Re: Prolog, memory management and memory leaks



A.L. wrote:

1. I am using SICStus,
2. I have application written long ago, in SICStus 3.10.2. It is
embedded in J++ (Microsoft dialect of Java, now known as J#) using
in-process DLL that was implemented using SICStus Visual Basic
interface. This application runs in production environment, 7/24,
since 2004 without any problems
3. The application mentioned above was obsoleted and rewritten in Sun
Java and SICStus 3.12.8. Since the official interface to SICStus is
now Prolog Beans, I replaced JNI by Prolog Beans. However, the Prolog
code was not changed at all.
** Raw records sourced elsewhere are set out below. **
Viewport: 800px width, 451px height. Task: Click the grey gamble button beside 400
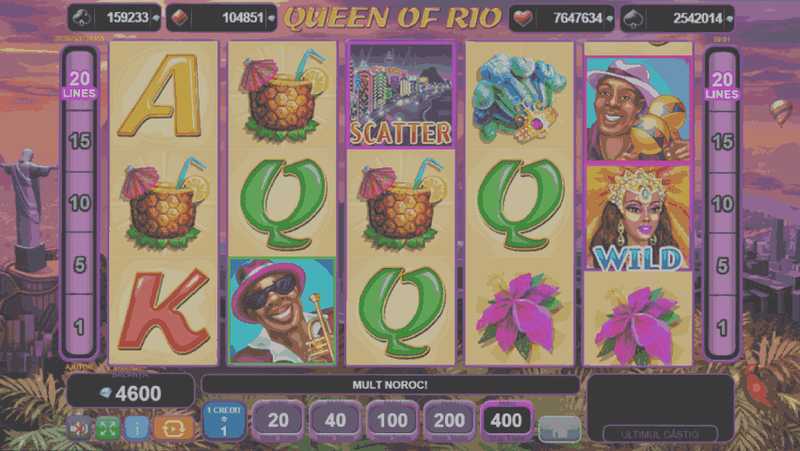(x=560, y=429)
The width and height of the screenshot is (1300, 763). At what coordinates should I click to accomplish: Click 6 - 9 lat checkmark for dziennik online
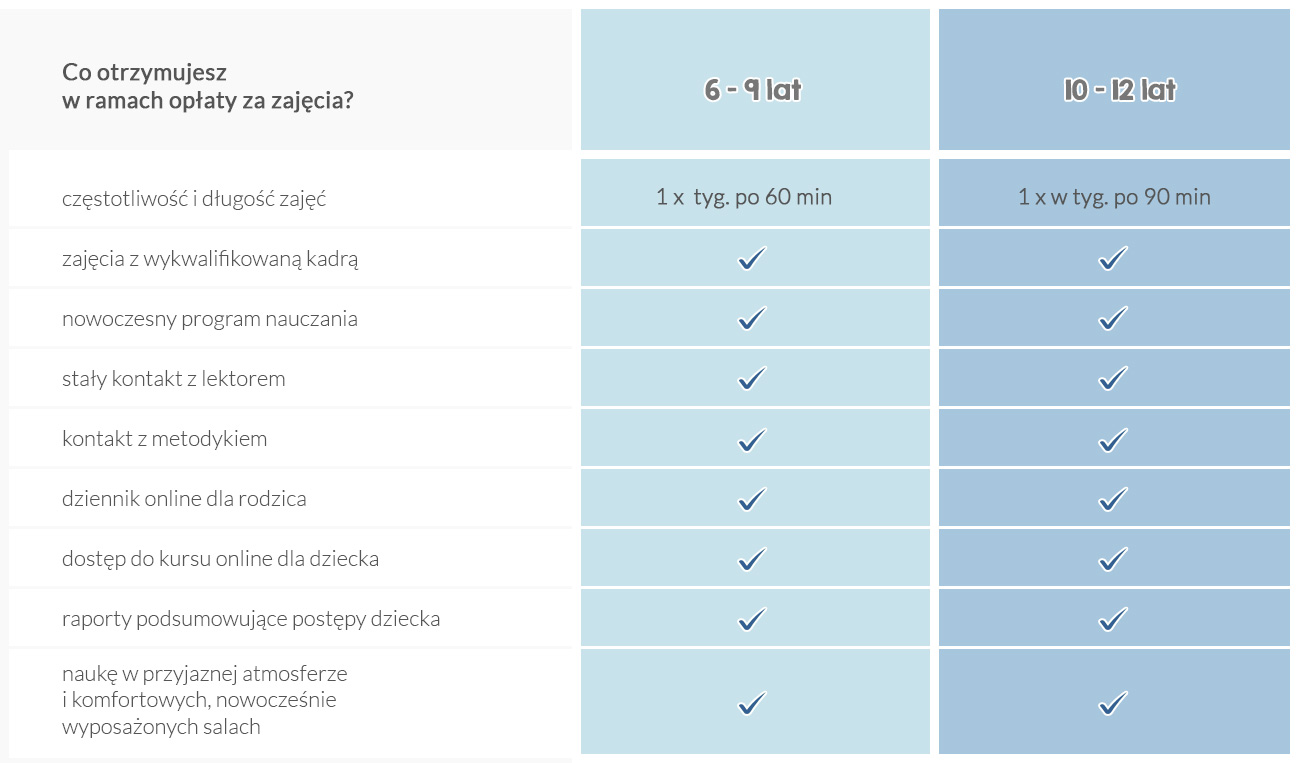(752, 498)
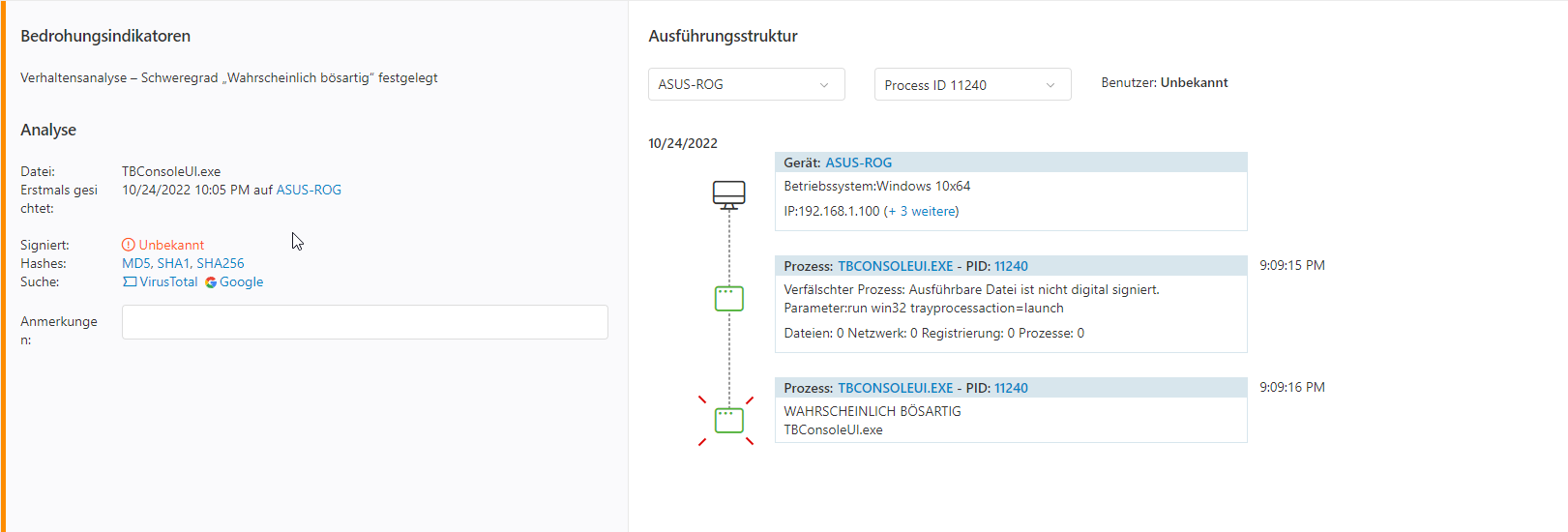Screen dimensions: 1568x532
Task: Click PID 11240 link in last process entry
Action: point(1011,388)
This was as simple as adding a layer of
code that registers predicates for Prolog Beans.

This application crashes after about 50,000 calls to the server

4. New application was written; much larger and more complex, also
with Prolog Beans interface. This one crashes after 200 calls to the
server.

Have you tried looking at the output from statistics after 50 and after
a 100 calls to the server ?
This will at least uncover any growing "normal" Prolog execution stacks/heaps.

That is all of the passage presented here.